* _WORK TO BE COMPLETED_
The reply should contain the full listing exactly as written and no pictures at all.

== DATA FOR THE TASK

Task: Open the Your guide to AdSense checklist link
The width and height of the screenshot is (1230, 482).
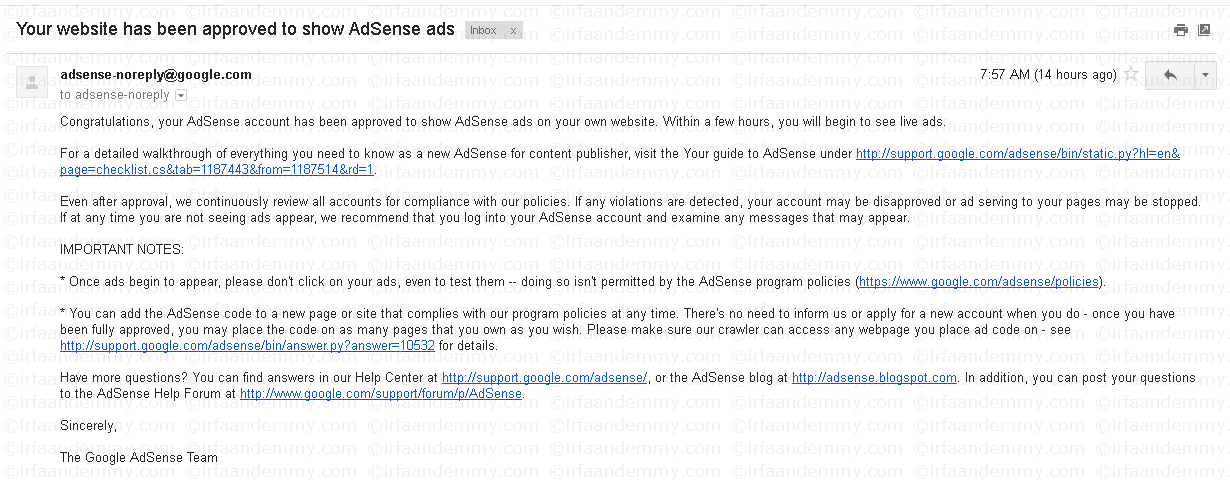Action: coord(1017,154)
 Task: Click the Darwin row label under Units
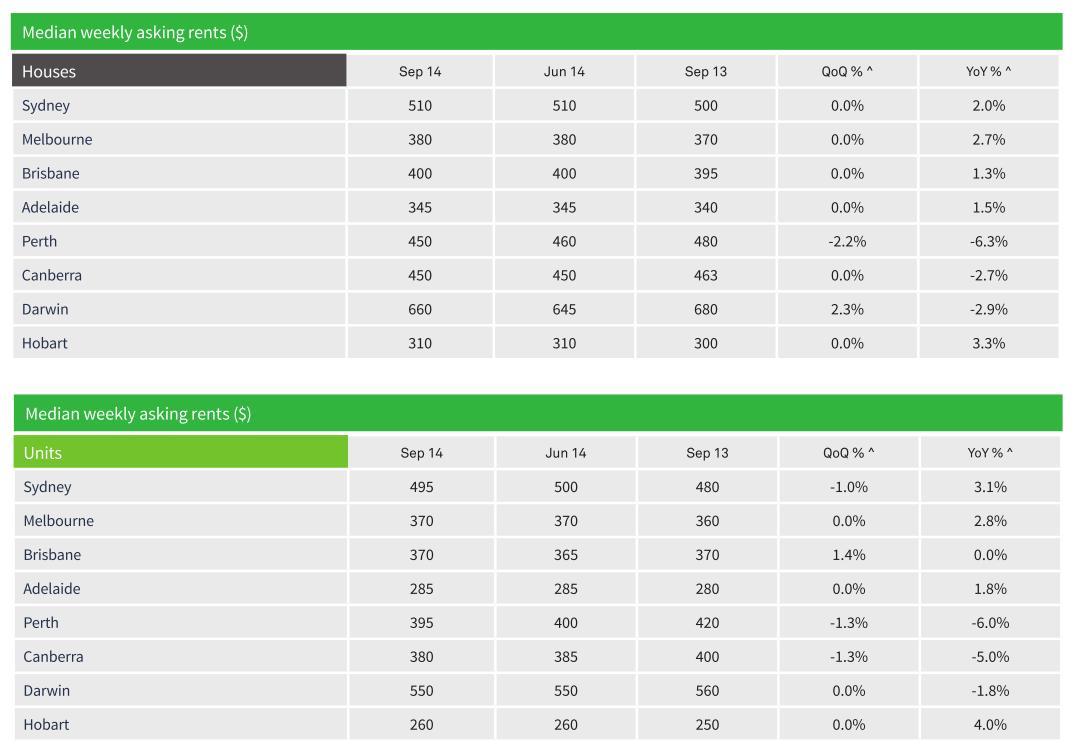click(x=47, y=690)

====

* _ANSWER BOX_
Task: Open the Your guide to AdSense checklist link
The width and height of the screenshot is (1230, 482).
Action: coord(1017,154)
 Task: Click the Darwin row label under Units
click(x=47, y=690)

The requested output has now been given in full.